The pattern above breaks down as follows, which is parsed left to right:
([\w\s]+) : Match any word or space characters (the plus symbol indicates that there should be one or more such characters). The parentheses mean that the match will be captured as a group. This is the "Michael Schenker Group " part. If there can be numbers and dashes here, you'll want to modify the pieces between the square brackets, which are the possible characters for the set.
\( : A literal parenthesis. The backslash escapes the parenthesis, since otherwise it counts as a regex command. This is the "(" part of the string.
([\w\s]+) : Same as the one above, but this time matches the "House of Blues Dallas " part. In parentheses so they will be captured as the second group.
(\d+/\d+) : Matches the digits 3 and 26 with a slash in the middle. In parentheses so they will be captured as the third group.
\) : Closing parenthesis for the above.
The python intro to regex is quite good, and you might want to spend an evening going over it http://docs.python.org/library/re.html#module-re. Also, check Dive Into Python, which has a friendly introduction: http://diveintopython3.ep.io/regular-expressions.html.
EDIT: See zacherates below, who has some nice edits. Two heads are better than one!
Regular expressions are a great solution to this problem:
>>> import re
>>> s = 'Michael Schenker Group (House of Blues Dallas 3/26'
>>> re.match(r'(.*) \((.*) (\d+/\d+)', s).groups()

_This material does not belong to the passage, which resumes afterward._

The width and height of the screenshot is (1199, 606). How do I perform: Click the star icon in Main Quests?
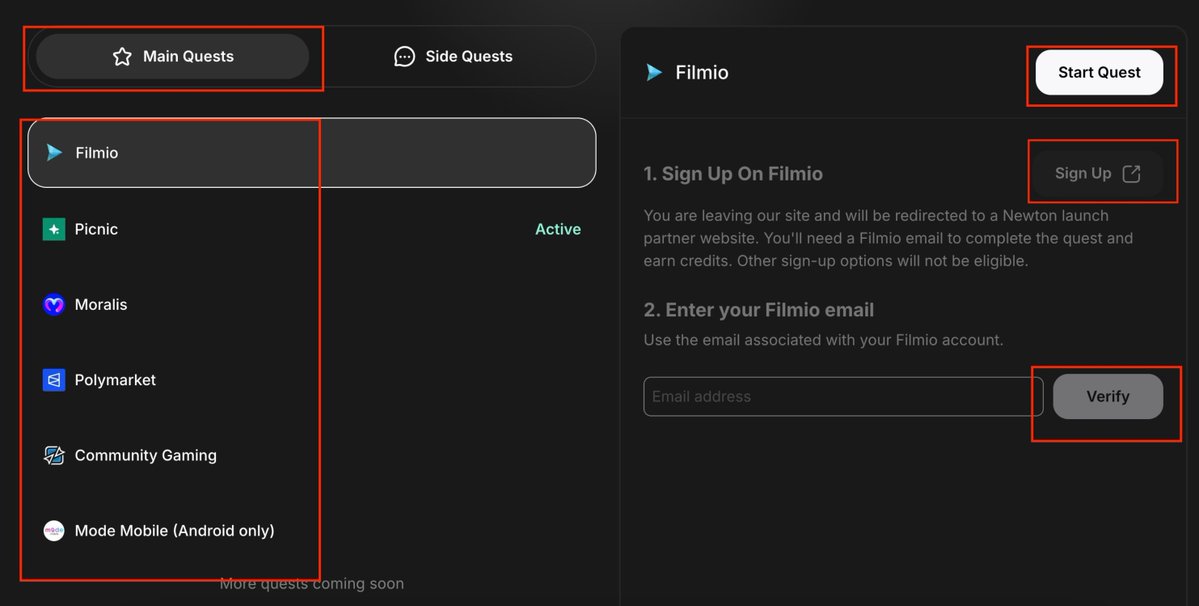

('Michael Schenker Group', 'House of Blues Dallas', '3/26')
As a side note, you might want to look at the Universal Feed Parser for handling the RSS parsing as feeds have a bad habit of being malformed.
Edit
In regards to your comment... The strings occasionally being wrapped in "s rather than 's has to do with the fact that you're using repr. The repr of a string is usually delimited with 's, unless that string contains one or more 's, where instead it uses "s so that the 's don't have to be escaped:
>>> "Hello there"
'Hello there'
>>> "it's not its"
"it's not its"
Notice the different quote styles.
Regarding the repr(item.title[0:-1]) part, not sure where you got that from but I'm pretty sure you can simply use item.title. All you're doing is removing the last char from the string and then calling repr() on it, which does nothing.
Your code should look something like this:
import geocoders # from GeoPy
us = geocoders.GeocoderDotUS()
import feedparser # from www.feedparser.org
feedurl = "http://www.tourfilter.com/dallas/rss/by_concert_date"
feed = feedparser.parse(feedurl)
lines = []
for entry in feed.entries:
m = re.search(r'(.*) \((.*) (\d+/\d+)\)', entry.title)
if m:
bandRaw, venue, date = m.groups()
if band == bandRaw:
place, (lat, lng) = us.geocode(venue + ", Dallas, TX")
lines.append(",".join([band, venue, date, lat, lng]))
result = "\n".join(lines)
EDIT: replaced list with lines as the var name. list is a builtin and should not be used as a variable name. Sorry.